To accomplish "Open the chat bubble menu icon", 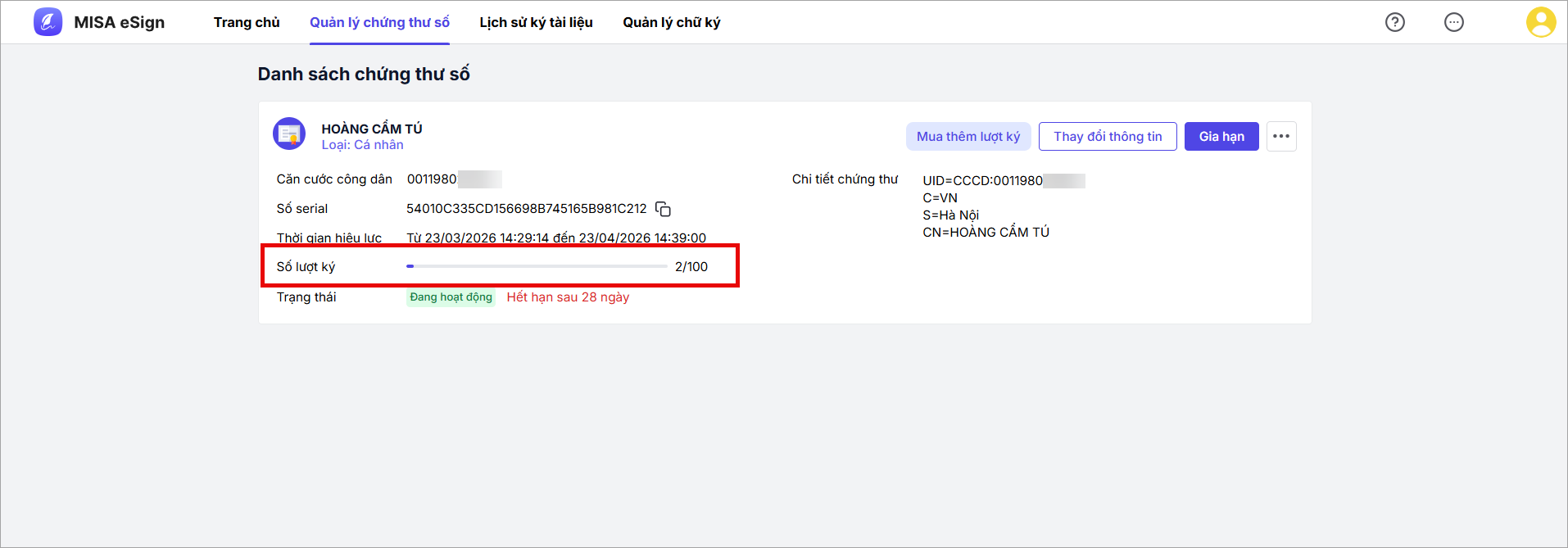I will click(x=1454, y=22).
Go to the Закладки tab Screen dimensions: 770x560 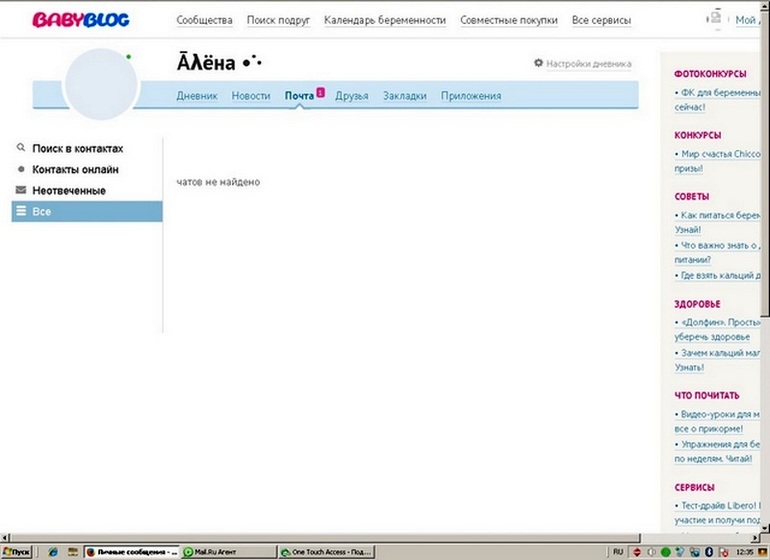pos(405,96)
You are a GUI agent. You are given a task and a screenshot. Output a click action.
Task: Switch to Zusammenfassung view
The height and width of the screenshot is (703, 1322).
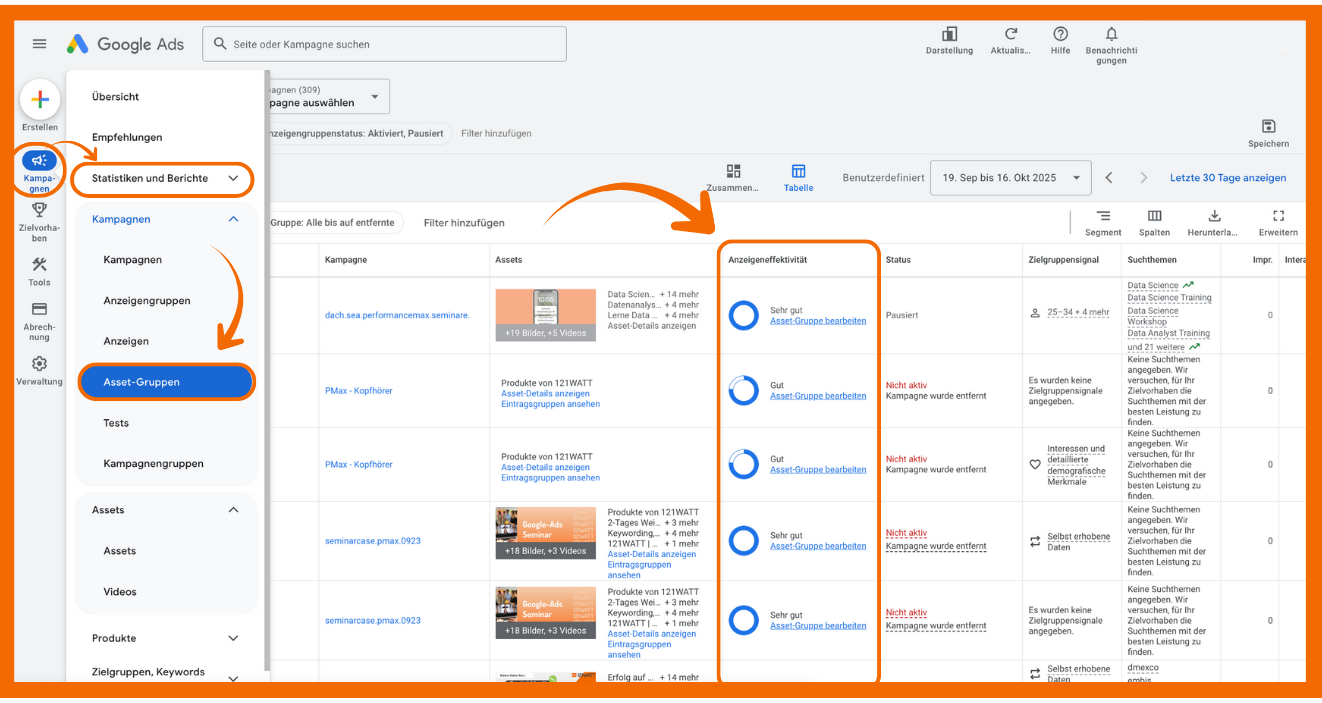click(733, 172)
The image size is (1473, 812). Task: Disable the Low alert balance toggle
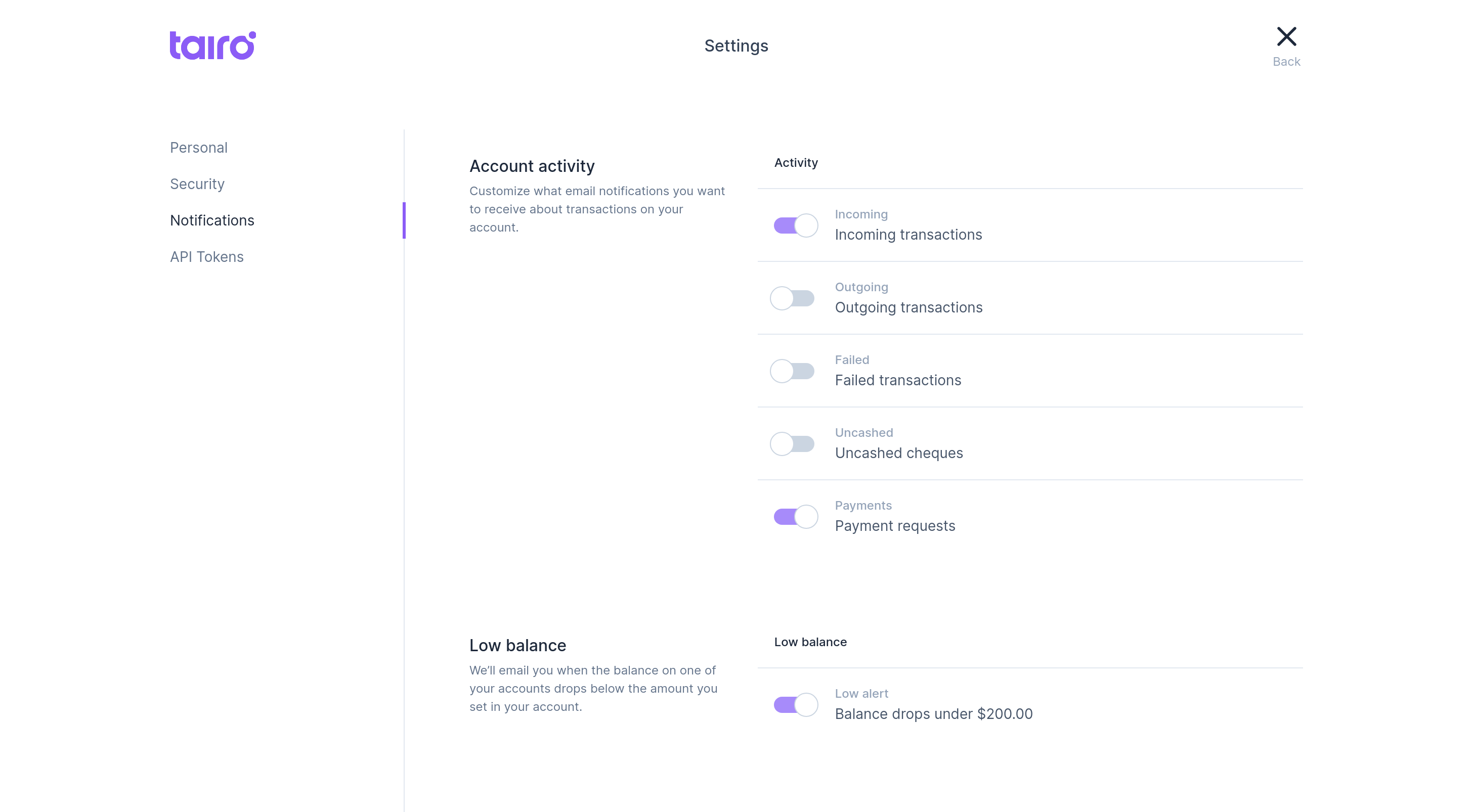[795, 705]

==

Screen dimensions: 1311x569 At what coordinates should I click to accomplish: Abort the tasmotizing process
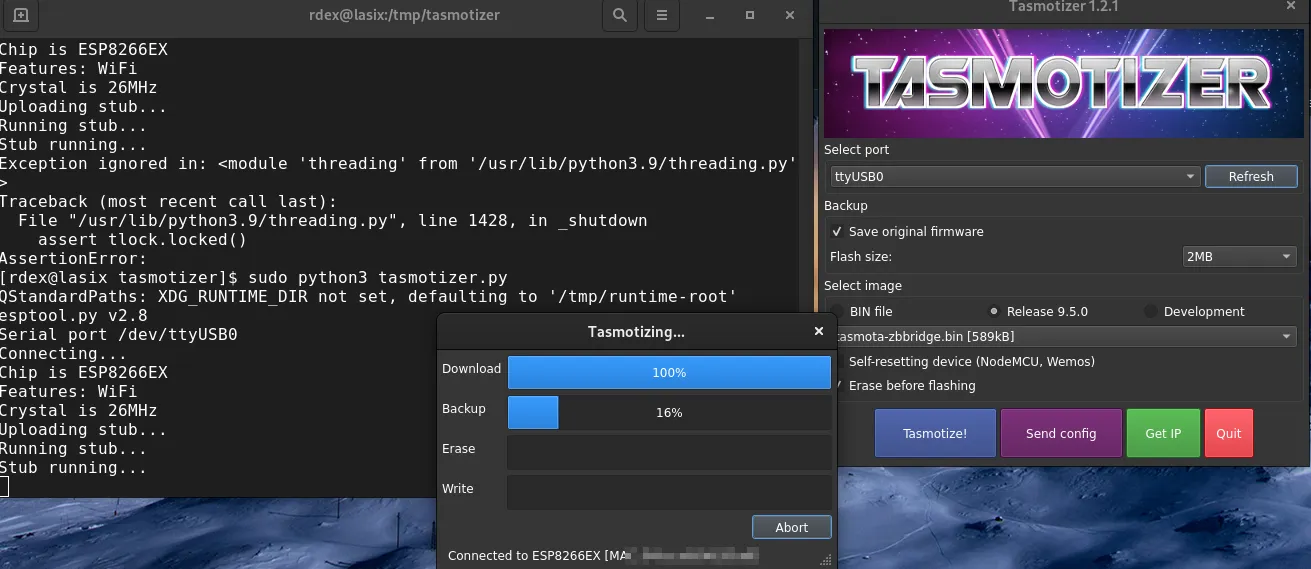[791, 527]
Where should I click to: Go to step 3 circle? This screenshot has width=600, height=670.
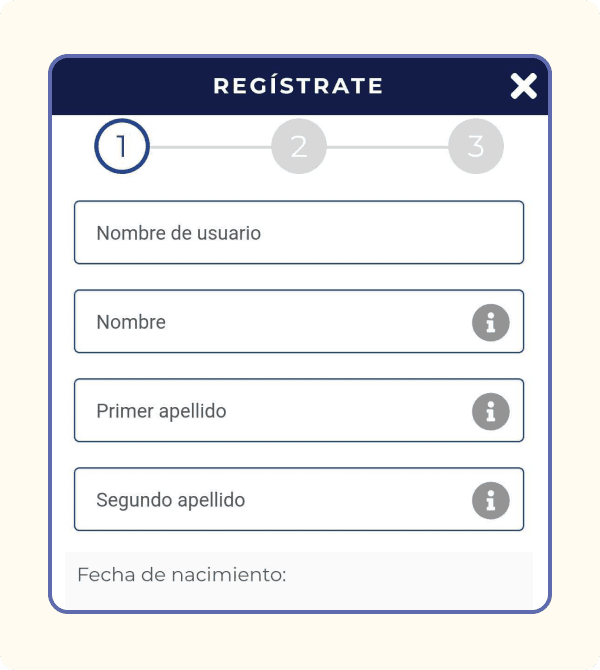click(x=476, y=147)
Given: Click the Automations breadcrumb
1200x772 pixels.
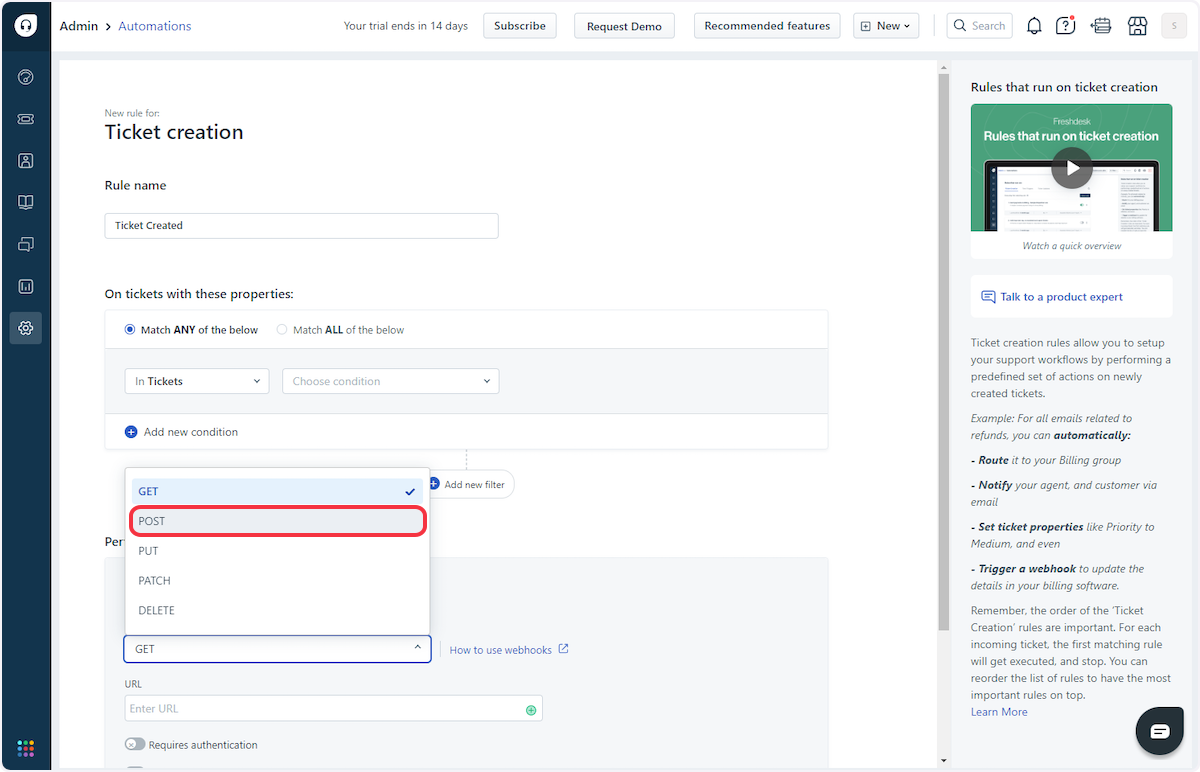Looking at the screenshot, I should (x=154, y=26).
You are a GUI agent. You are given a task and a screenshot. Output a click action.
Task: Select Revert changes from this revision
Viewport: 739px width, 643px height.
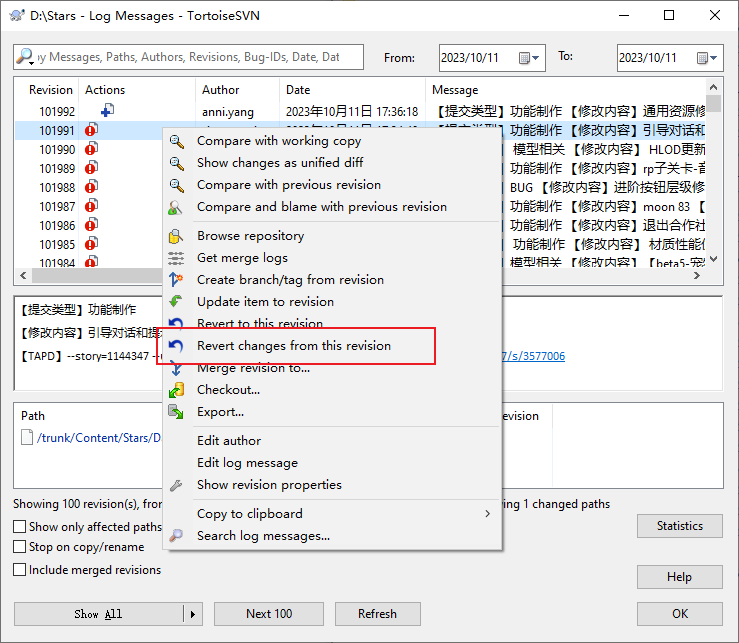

* * *

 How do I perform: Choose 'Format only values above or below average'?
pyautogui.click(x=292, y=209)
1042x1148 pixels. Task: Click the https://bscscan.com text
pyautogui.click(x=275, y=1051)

■ **Given instruction**: Rewrite everything from "1042x1148 pixels. Task: Click" down to "pyautogui.click(x=275, y=1051)", swapping "text" for "link" and leaving all else unchanged.

■ **Result for this exercise**:
1042x1148 pixels. Task: Click the https://bscscan.com link
pyautogui.click(x=275, y=1051)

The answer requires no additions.